- [Exercise text]:

=-=-=

Brief thoughts on Memorial Day

In the USA, Memorial Day is when we remember the fallen. Well-meaning Americans often thank veterans on this day, and I hope we will take those thanks in good grace as something offered in well-meaning generosity, but it’s not really our day. We have Veterans’ Day for that.

At times like these we think of the fallen, and we recite Laurence Binyon’s elegiac poem to them; as British as it is (he was Poet Laureate of England, when Poet Laureate was someone actually accomplished at poetry) it expresses a sentiment that knows no time and no nation. Go ye and find it.

We think of Ron, a teammate sidelined by injuries who kept serving selflessly as a civilian and a citizen soldier in what capacities the wreck of his back permitted. Ron was erased September 11, 2001, while taking risks he was warned against. His partner survived by blind luck; Ron’s remains were found, months later, and identified by the serial number in his crushed Glock.

We think of Chris, with whom we were never close, and whose indomitable toughness kept his wrecked body, blown 100 feet in the air and fundamentally skinned by fire, alive until the hospital and his immune system couldn’t keep pace with the infections,and courage alone couldn’t keep the Valkyries at bay.

We think of Jeff, another friend, gone in an instant, never touched by an enemy shot but slain by the brainless random action of a pressure-plate mine.

We think of the Air Force crew that launched for our firebase, but never arrived.

And we think of all the losses or our Regiment, the great guys we’ve never had a chance to know, but we know we would have liked most of them, and worked well with all of them. That’s the way SF is.

We don’t think about their families, actually, except when a memory of a funeral intrudes: weeping women; strong fathers bewildered and shattered; children still in denial. We don’t think about that. Too much pain lives there, pain and sadness and inadequacy.

Do not go to that dark place on this bright day. Celebrate the lives they lived, not the friends we lost. Live your live with verve and delight. Extend a hand to their bereaved families. And yes, crush their enemies, for they remain your enemies.

Be proud, be happy, be grateful; be supportive,and if you can’t be fearless, well, fake it. Live this day, the lives that they may not.  In this way, you honor the mission, honor the men, and honor the nation.

=-=-=

- [What you need to do]:
a – In the Memorial Day text, how were Ron's remains identified?
b – Retype the Memorial Day text from "Brief thoughts on" to "and find it.".
The lines that follow have nothing to do with the Memorial Day text.

- [The data]:

=-=-=

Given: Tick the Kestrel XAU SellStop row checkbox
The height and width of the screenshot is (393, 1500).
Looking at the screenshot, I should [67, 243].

=-=-=

- [Answers to each task]:
a – By the serial number in his crushed Glock.

b –
Brief thoughts on Memorial Day

In the USA, Memorial Day is when we remember the fallen. Well-meaning Americans often thank veterans on this day, and I hope we will take those thanks in good grace as something offered in well-meaning generosity, but it’s not really our day. We have Veterans’ Day for that.

At times like these we think of the fallen, and we recite Laurence Binyon’s elegiac poem to them; as British as it is (he was Poet Laureate of England, when Poet Laureate was someone actually accomplished at poetry) it expresses a sentiment that knows no time and no nation. Go ye and find it.